**Task instructions**
Can you write the next part of the passage on trapezoids, starting right after its final sentence?

An isosceles trapezoid is a trapezoid where the base angles have the same measure. As a consequence the two legs are also of equal length and it has reflection symmetry. This is possible for acute trapezoids or right trapezoids as rectangles. An acute trapezoid is a trapezoid with two adjacent acute angles on its longer base, and the isosceles trapezoid is an example of an acute trapezoid. The isosceles trapezoid has a special case known as a three-sided trapezoid, meaning it is a trapezoid wherein two trapezoid's legs have equal lengths as the trapezoid's base at the top. The isosceles trapezoid is the convex hull of an antiparallelogram, a type of crossed quadrilateral. Every antiparallelogram is formed with such a trapezoid by replacing two parallel sides by the two diagonals.

An obtuse trapezoid, on the other hand, has one acute and one obtuse angle on each base. An example is parallelogram with equal acute angles.

A right trapezoid is a trapezoid with two adjacent right angles. One special type of right trapezoid is by forming three right triangles, which was used by James Garfield to prove the Pythagorean theorem.

A tangential trapezoid is a trapezoid that has an incircle.

==Condition of existence==
Four lengths a, c, b, d can constitute the consecutive sides of a non-parallelogram trapezoid with a and b parallel only when
$\displaystyle |d-c| < |b-a| < d+c.$

The quadrilateral is a parallelogram when $d-c = b-a = 0$, but it is an ex-tangential quadrilateral (which is not a trapezoid) when $|d-c| = |b-a| \neq 0$.

**Provided data**
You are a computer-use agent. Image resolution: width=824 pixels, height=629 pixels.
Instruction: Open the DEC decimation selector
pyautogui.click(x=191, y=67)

---

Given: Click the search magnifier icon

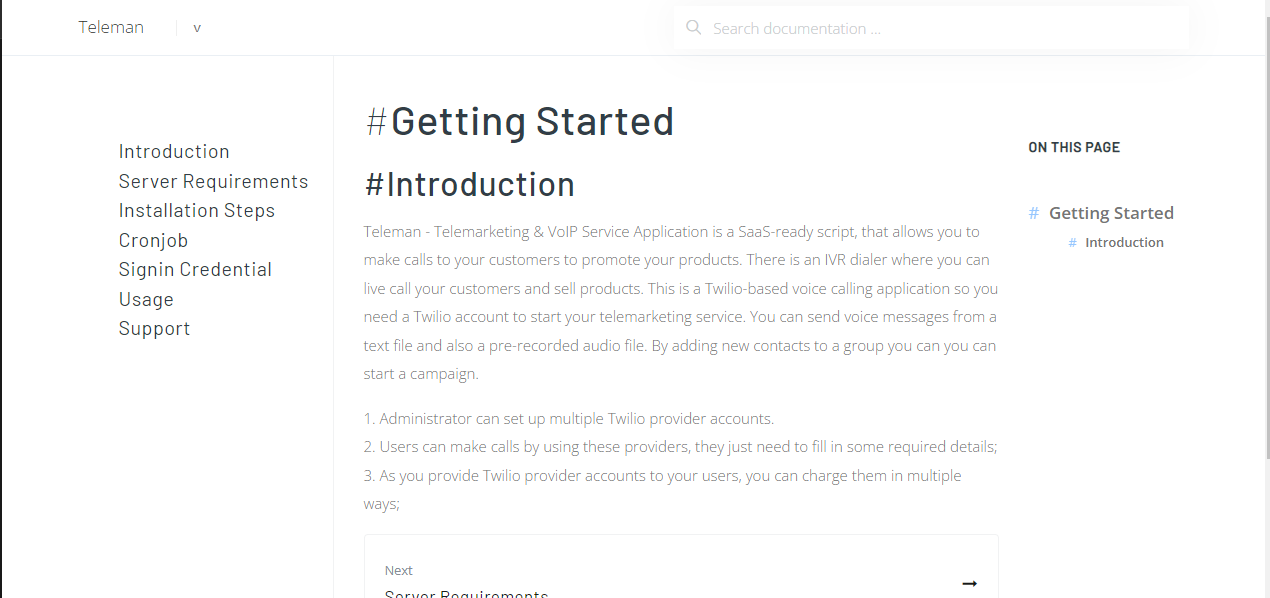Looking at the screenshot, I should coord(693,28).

* * *

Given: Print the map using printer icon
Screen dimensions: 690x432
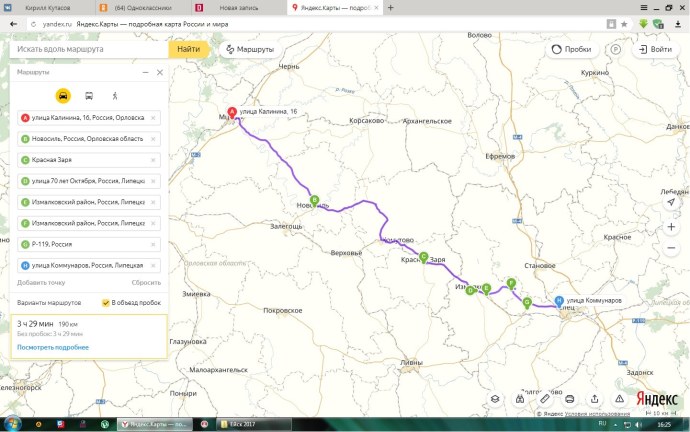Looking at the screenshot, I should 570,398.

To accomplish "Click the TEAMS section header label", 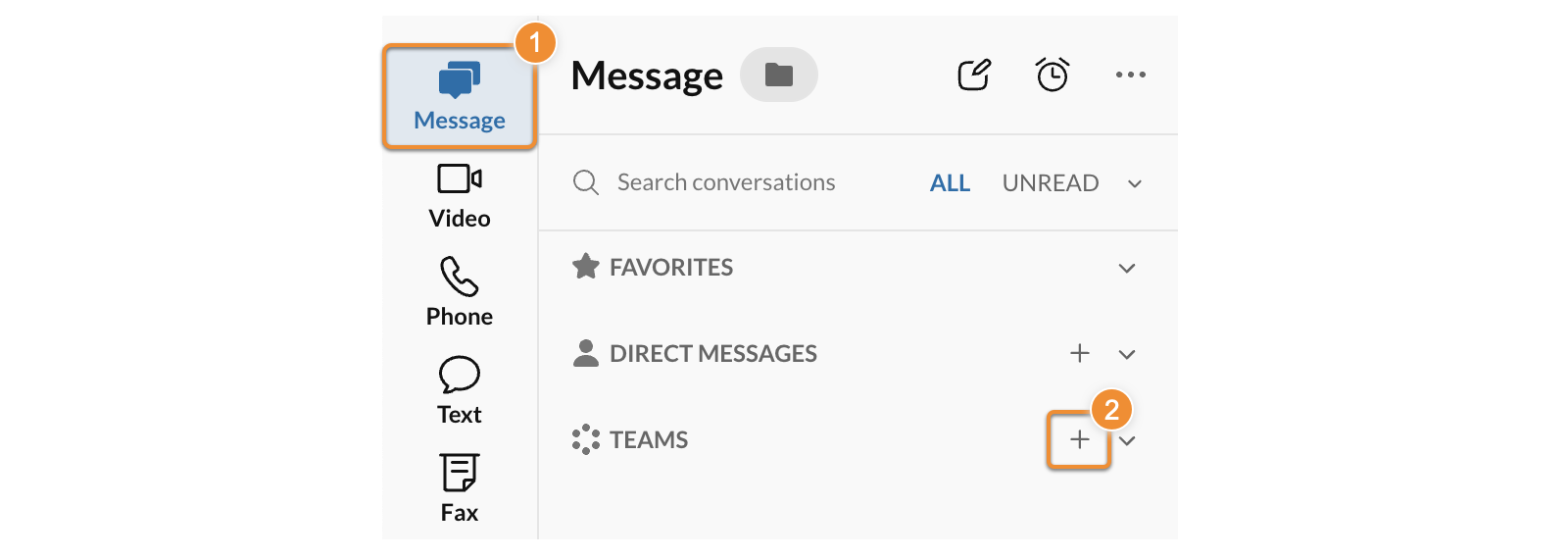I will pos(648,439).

**Response to this exercise**
==Characterizations==

general trapezoid/trapezium:
parallel sides: $a,\, b$ with $a<b$
legs: $c,\, d$
diagonals: $q,\, p$
 midsegment: $m$
 height/altitude: $h$

trapezoid/trapezium with opposing triangles $S,\,T$ formed by the diagonals

Given a convex quadrilateral, the following properties are equivalent, and each implies that the quadrilateral is a trapezoid:
- It has two adjacent angles that are supplementary, that is, they add up to 180 degrees.
- The angle between a side and a diagonal is equal to the angle between the opposite side and the same diagonal.
- The diagonals cut each other in mutually the same ratio (this ratio is the same as that between the lengths of the parallel sides).
- The diagonals cut the quadrilateral into four triangles of which one opposite pair have equal areas.
- The product of the areas of the two triangles formed by one diagonal equals the product of the areas of the two triangles formed by the other diagonal.
- The areas S and T of some two opposite triangles of the four triangles formed by the diagonals satisfy the equation

$\sqrt{K} = \sqrt{S}+\sqrt{T},$

where K is the area of the quadrilateral.

- The midpoints of two opposite sides of the trapezoid and the intersection of the diagonals are collinear.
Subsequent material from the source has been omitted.